Specifically, an eligible taxpayer could claim a credit against the MBT equal to the taxpayer's tax liability for the tax year after claiming any other credits allowed under the Act, based on the ratio of total activity of the private equity fund manager conducted in the State during the tax year to the total activity of the fund manager conducted everywhere during the tax year.


The location of the activity of the private equity fund manager would be based on the location of the office from which the fund manager conducted management activity for the eligible taxpayer.

"Eligible taxpayer" would mean a taxpayer that is a private equity fund that serves as a conduit for the investment of private securities not listed on a public exchange by accredited investors or qualified purchasers at any time during which the investment is acquired or subsequently used to claim the credit under the bill.
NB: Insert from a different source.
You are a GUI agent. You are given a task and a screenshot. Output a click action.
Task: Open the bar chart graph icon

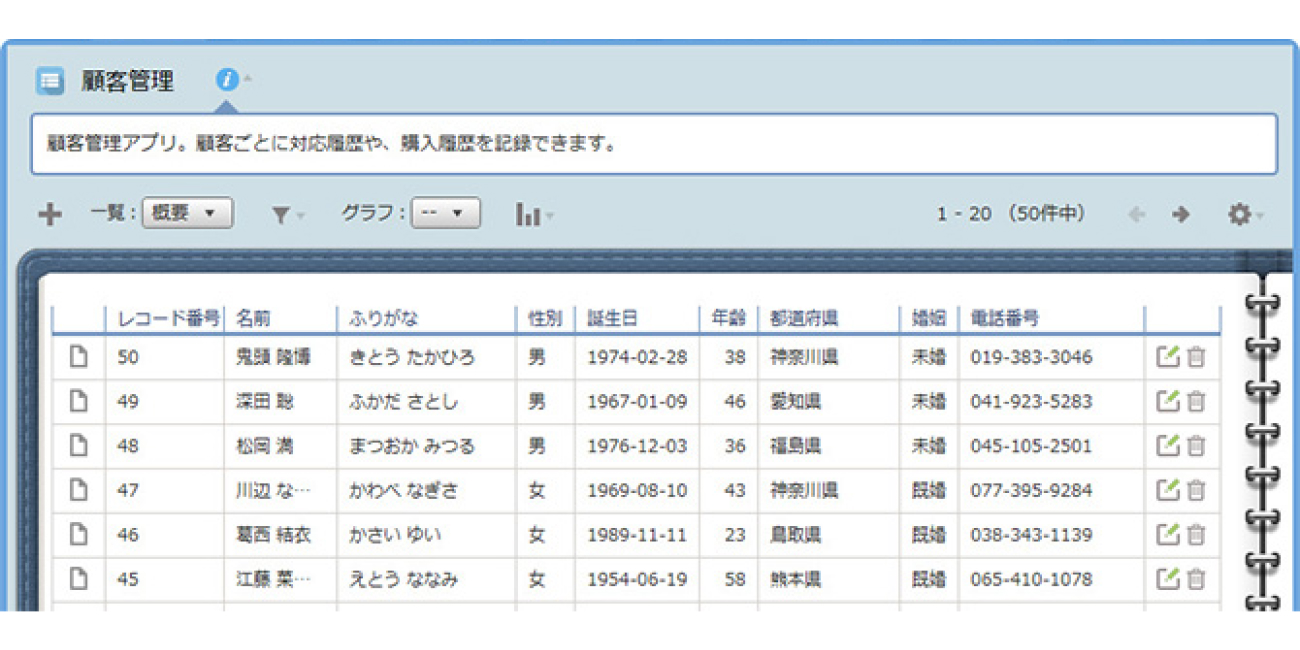529,214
Proposed MCL 208.1453 Legislative Analyst: Craig Laurie

FISCAL IMPACT
The bill would reduce State General Fund revenue by an unknown and potentially significant amount. The bill would effectively exempt private equity fund managers from the Michigan business tax. While these types of business may be classified under several activity codes, the estimated total liability from firms in the same category is substantial, totaling almost $94 million for the 2008 tax year if the surcharge is included. It is unknown what proportion of those firms would actually qualify under the bill, but given that all liability would be affected by the proposed credit and that the level of the taxpayer's activities would be independent of the eligibility for the credit or the proportion of liability reduced by the credit, the bill could substantially reduce General Fund revenue. (For example, the bill would not require the taxpayer to engage exclusively in the activities that would qualify it as an eligible taxpayer or to meet a certain threshold-a single investment action could qualify a taxpayer for the credit and the proportion of liability reduced by the credit would be the Michigan activity divided by total activity.) If the bill affected 50% of the taxpayers operating in business classifications likely to covered by the bill, the bill would could reduce General Fund revenue by $47 million per year.


The bill would have no fiscal impact on local government.


Date Completed: 12-11-07 Fiscal Analyst: David Zin


floor\hb5412 Analysis available @ http://www.michiganlegislature.org
This analysis was prepared by nonpartisan Senate staff for use by the Senate in its deliberations and does not constitute an official statement of legislative intent.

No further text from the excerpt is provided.